How was Lake Mercer like or unlike Lake Whillans?
We drilled into Lake Mercer last year, going through about 3,500 feet of ice, and we found life there, too. But it’s different from what we see in Whillans, and the chemistry and dissolved oxygen levels are different. Cell density in Mercer is approximately 10 times lower. It’s not as productive as Whillans, which is three times saltier. Mercer gets a third of its water from East Antarctica, whereas Whillans gets most of its water from West Antarctica.
We’re trying to see how that influences their geochemistry and nutrients, and how life has adapted to the different conditions. But the most important thing is that we’ve now shown that there is life in two subglacial lakes, both of which have been directly sampled. Having two cases is critical. That should dispel any doubts.
How did you get involved with NASA and the question of life elsewhere in the solar system?
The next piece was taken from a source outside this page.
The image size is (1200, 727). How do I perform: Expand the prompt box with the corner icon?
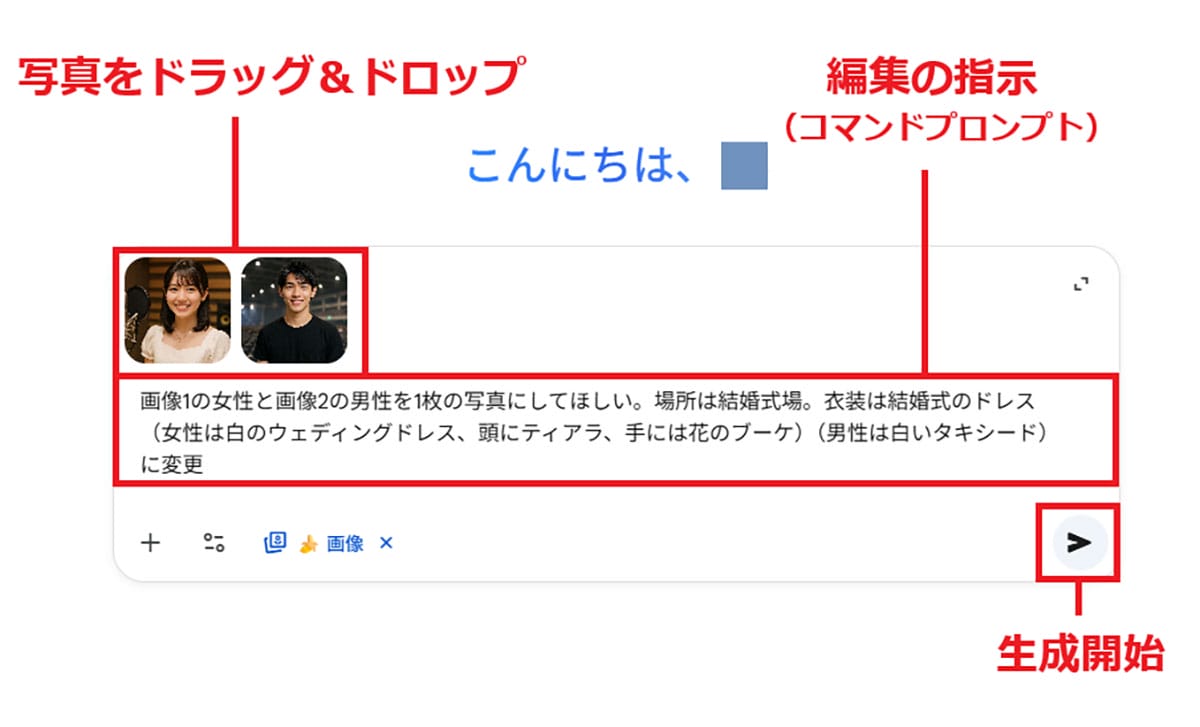pyautogui.click(x=1080, y=286)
During my first trip to Antarctica in 1984, I was at a lake at a New Zealand field camp when Chris McKay, a researcher from NASA Ames, showed up. He’s an awesome scientist and the first card-carrying exobiologist I ever met. We talked about permanently ice-covered lakes and how they might exist on Mars. That’s how it started, and over time I got more involved. For example, I got on a NASA working group that helped design how core samples will be taken, stored and retrieved on the Mars 2020 mission. My colleagues and I began putting robots with samplers into the Dry Valley lakes.
In the last paragraph of our 1999 Science paper on Lake Vostok, we wrote: “Microbes within a liquid water habitat deep below a frozen surface provide an analog for possible life on Europa.” And in a 2012 paper with Kevin Hand of JPL, we expanded on the idea of Vostok as a model for the Europan ocean and proposed that life-detection equipment be included inside an ice drill. In 2017 and 2019, we went to the Greenland ice sheet to test a drill you could take to Europa. We’d drill down about a meter, scan the borehole for organic matter, and then drill down another meter, looking for life as we went. It worked well, but our goal now is to make it fully autonomous.
NASA has kept me involved in developing a drilling system for Europa, because I know the problems you can encounter. The ice thickness on Europa is at least 6 miles, more than twice that of Vostok. Getting into the ocean there would be an incredible technological feat, which probably won’t happen in my lifetime. But we could get a lander down. And if you look for chaotic ice patterns, you might see places where there are water volcanoes. You want to go somewhere where there are signs of the sub-ice ocean erupting closer to the surface.
How much have things changed since your first visit to Antarctica?
In the early ’80s, I remember writing a proposal to study the interactions and ecology of microorganisms. There was nowhere to submit that proposal. I was told that microorganisms are not part of ecology. Now there are dozens of journals in microbial ecology. And the work we’ve done regarding microbes in ice- and glacier-covered lakes has changed the way we view one of the continents on Earth, while at the same time giving us clues as to what we may see in the outer solar system.